• _What is required_: Report only the number of lines in the entries below that hold the word "axis".

Records from a data collection

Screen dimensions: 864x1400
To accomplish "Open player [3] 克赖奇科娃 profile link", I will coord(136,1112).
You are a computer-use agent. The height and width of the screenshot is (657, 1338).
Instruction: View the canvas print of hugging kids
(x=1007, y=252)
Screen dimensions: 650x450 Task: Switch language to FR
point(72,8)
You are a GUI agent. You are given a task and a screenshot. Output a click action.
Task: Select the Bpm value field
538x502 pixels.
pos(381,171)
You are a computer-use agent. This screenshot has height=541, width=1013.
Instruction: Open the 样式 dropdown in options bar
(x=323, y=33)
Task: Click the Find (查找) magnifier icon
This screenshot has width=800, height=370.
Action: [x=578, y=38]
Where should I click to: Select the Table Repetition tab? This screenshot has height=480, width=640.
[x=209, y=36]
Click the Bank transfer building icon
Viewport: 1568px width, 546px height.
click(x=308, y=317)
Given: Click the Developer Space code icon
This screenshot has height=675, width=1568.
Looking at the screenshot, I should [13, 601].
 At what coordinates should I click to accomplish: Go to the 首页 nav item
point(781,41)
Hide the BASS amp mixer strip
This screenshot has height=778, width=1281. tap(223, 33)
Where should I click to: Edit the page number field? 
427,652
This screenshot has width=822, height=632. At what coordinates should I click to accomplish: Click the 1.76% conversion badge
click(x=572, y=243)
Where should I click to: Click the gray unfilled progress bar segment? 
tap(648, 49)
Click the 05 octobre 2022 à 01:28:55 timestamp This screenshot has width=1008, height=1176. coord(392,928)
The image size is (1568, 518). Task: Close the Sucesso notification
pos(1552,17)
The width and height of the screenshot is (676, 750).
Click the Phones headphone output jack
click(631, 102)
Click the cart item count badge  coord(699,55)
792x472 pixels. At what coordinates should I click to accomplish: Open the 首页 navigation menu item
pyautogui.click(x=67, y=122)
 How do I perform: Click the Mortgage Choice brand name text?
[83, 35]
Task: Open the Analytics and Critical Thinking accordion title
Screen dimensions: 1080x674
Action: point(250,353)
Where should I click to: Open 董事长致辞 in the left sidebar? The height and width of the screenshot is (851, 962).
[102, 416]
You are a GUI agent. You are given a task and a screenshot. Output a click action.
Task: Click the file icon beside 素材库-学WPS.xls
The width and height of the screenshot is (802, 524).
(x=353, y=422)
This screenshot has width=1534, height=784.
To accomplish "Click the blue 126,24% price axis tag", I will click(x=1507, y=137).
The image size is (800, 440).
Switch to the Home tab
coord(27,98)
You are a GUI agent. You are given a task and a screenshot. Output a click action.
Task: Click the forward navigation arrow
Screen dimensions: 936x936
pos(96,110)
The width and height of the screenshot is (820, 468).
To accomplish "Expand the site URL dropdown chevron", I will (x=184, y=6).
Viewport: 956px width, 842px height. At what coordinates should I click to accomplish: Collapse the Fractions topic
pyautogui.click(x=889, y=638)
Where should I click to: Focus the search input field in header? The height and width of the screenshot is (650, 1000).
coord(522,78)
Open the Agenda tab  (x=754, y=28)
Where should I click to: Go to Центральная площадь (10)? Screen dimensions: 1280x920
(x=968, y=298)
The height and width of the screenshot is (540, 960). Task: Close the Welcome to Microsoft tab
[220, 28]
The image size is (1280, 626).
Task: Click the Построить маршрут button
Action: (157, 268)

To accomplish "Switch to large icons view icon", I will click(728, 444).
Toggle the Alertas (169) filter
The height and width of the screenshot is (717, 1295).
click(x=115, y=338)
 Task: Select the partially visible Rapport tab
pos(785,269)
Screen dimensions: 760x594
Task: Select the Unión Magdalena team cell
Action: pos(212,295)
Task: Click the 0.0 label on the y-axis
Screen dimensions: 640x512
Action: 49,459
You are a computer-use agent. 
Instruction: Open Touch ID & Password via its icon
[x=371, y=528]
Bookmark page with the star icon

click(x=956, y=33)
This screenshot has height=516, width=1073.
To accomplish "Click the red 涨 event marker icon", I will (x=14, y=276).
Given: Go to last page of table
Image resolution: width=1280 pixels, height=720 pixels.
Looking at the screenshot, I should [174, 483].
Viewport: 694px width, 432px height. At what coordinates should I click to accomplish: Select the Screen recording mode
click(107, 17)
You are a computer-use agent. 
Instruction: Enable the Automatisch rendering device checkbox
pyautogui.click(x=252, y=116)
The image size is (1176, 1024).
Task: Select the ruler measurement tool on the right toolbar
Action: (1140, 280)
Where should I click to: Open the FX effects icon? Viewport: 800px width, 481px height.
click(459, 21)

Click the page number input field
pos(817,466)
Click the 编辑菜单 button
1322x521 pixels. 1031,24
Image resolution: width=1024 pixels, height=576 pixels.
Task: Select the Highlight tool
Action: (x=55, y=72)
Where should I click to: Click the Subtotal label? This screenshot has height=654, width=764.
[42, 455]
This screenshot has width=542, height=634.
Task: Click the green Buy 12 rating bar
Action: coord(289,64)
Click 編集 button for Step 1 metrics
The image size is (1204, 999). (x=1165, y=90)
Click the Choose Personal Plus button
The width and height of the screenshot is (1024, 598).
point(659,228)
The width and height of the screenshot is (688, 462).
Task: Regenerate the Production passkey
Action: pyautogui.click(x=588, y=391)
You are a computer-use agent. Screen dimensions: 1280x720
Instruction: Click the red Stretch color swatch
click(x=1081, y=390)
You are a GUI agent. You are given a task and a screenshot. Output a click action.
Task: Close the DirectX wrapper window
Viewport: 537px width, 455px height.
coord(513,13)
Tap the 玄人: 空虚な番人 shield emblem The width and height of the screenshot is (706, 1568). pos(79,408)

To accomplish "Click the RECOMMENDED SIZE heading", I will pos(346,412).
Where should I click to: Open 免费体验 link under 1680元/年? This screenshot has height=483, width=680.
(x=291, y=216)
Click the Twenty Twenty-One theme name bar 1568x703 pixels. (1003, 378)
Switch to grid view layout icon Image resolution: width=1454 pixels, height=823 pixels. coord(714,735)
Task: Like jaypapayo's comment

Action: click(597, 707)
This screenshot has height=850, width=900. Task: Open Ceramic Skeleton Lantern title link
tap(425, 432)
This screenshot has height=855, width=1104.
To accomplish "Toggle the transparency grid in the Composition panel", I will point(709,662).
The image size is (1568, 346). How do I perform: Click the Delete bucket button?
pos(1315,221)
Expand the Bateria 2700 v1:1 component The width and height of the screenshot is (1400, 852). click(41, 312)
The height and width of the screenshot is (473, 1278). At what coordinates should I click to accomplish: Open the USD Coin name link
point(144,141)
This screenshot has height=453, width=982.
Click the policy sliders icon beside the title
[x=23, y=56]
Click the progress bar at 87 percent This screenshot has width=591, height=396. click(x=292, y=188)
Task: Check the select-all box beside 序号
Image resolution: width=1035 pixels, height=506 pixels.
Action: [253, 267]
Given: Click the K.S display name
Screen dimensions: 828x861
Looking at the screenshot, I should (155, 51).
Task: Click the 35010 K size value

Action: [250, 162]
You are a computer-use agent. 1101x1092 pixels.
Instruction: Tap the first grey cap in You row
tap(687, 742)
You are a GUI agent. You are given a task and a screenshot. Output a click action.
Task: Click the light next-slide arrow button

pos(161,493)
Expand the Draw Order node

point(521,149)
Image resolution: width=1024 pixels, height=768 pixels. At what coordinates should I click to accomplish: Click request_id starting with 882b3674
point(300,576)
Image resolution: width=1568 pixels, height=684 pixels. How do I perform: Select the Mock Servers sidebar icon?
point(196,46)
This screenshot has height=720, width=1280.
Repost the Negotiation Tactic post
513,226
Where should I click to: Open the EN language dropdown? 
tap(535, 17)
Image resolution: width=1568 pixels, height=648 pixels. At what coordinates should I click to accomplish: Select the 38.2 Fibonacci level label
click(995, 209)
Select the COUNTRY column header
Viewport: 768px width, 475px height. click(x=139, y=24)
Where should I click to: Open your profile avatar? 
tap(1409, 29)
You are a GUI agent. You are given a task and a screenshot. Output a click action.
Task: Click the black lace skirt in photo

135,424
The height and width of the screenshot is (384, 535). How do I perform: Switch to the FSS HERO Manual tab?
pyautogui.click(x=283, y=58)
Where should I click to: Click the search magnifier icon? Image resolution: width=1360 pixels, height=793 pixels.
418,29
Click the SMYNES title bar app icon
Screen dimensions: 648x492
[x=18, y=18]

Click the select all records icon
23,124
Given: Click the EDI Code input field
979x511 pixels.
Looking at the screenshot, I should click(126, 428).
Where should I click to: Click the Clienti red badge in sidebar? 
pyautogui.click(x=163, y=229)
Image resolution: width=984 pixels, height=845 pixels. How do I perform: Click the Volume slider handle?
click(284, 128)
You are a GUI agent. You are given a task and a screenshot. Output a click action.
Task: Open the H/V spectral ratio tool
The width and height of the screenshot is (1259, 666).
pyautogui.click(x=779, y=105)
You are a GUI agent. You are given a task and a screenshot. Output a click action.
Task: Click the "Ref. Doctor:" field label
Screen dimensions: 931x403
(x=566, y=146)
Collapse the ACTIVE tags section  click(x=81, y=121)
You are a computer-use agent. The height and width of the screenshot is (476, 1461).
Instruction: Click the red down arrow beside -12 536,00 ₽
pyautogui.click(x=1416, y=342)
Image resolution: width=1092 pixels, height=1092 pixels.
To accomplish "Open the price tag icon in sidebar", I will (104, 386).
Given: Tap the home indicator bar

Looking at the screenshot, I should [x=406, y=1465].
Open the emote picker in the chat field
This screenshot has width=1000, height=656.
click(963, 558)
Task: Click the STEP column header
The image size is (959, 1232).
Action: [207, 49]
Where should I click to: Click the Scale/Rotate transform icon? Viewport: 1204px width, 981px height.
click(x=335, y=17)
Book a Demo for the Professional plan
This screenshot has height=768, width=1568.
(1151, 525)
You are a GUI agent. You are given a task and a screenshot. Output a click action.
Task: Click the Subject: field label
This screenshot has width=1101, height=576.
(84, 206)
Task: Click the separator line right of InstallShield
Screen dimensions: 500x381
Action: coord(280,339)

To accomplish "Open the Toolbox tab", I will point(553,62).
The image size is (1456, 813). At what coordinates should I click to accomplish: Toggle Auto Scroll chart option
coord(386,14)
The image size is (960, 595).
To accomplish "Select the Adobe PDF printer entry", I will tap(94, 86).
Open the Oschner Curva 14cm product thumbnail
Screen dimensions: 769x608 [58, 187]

• _Answer section_: 2